> Compiti dell'esercizio:
- 1) Nel testo sull'eredità greca, in quale Stato Hegel riteneva che lo Spirito del Mondo stesse transitando e realizzandosi compiutamente?
- 2) Prosegua il testo sull'eredità greca a partire dalla sua ultima frase.

> Fonte:
*****
La scoperta di un legame spirituale ed estetico che, certo, ha anche a che fare con una partita di calcio. Con le vicissitudini dell'euro. Con la debolezza della Grecia. L'agonismo olimpico moderno viene riesumato con esplicito richiamo di quello greco. E la riflessione politica moderna ha sempre avuto come interlocutore ideale il modello dell'estetica greca. «La bellezza classica con la sua infinita estensione di contenuto, materia e forma è stato il dono conferito al popolo greco e noi dobbiamo onorare questo popolo per aver creato l'arte nella sua più alta vitalità»: così scriveva Hegel, per il quale lo Spirito del Mondo stava oramai transitando e compiutamente realizzandosi, dalla Grecia mediterranea del mondo antico, nello Stato forte della Prussia dell'Ottocento. E aggiungeva, Hegel: «I Greci vivevano nel giusto mezzo fra la libertà soggettiva autocosciente e la sostanza etica. Essi non persistevano nell'unità orientale priva di libertà, che ha come conseguenza un dispotismo religioso e politico, in quanto il soggetto sparisce, non avendo egli come persona alcun diritto». Tradotto: l'eredità della Grecia è l'eredità della libertà occidentale ed europea e dei diritti individuali («soggettivi») contrapposta all'asfissiante e autoritaria «unità orientale». E che oggi quell'eredità sia messa in discussione dal collasso finanziario, dall'ascesa dei nazisti nel Parlamento di Atene (un tempo palcoscenico ideale della satire di Aristofane), vorrà pur conoscere un'eco in una gara sportiva di interesse mondiale che fatalmente vede contrapposti la schiacciante supremazia politica ed economica della Germania, e la paura della voragine di marca greca.
*****
> Estratto dei dati:
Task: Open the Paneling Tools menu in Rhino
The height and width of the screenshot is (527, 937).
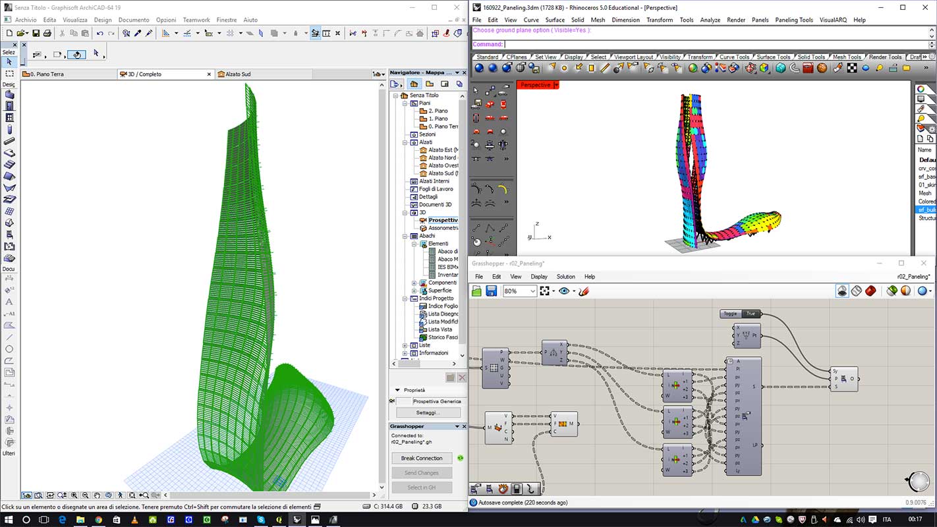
*****
> Risultati attesi:
- 1) Nello Stato forte della Prussia dell'Ottocento.

- 2)
La Grecia, dal punto di vista storico e politico, non contava più nulla sugli scenari del mondo già da secoli. Quando il romantico Byron, spirito poetico indomito e ribelle, andò a morire per l'indipendenza della Grecia, portava nel suo cuore un mito, non un territorio e un arcipelago di isole la cui irrilevanza appariva, già allora, sempre più evidente. La Roma antica, la prima, quella dei Cesari, si salverà da questa crescente marginalità trasformandosi nella Seconda Roma, quella dei Papi. Atene, invece, sarà soltanto un porto importante come il Pireo. Sarà trasfigurata però con l'imponenza dell'Acropoli. Con la filosofia greca. Con la classicità resa un modello irraggiungibile di purezza e di equilibrio dal classicismo, germanico e non solo germanico.
Germania-Grecia, la sfida tra filosofi: l'esilarante video dei Monty Python.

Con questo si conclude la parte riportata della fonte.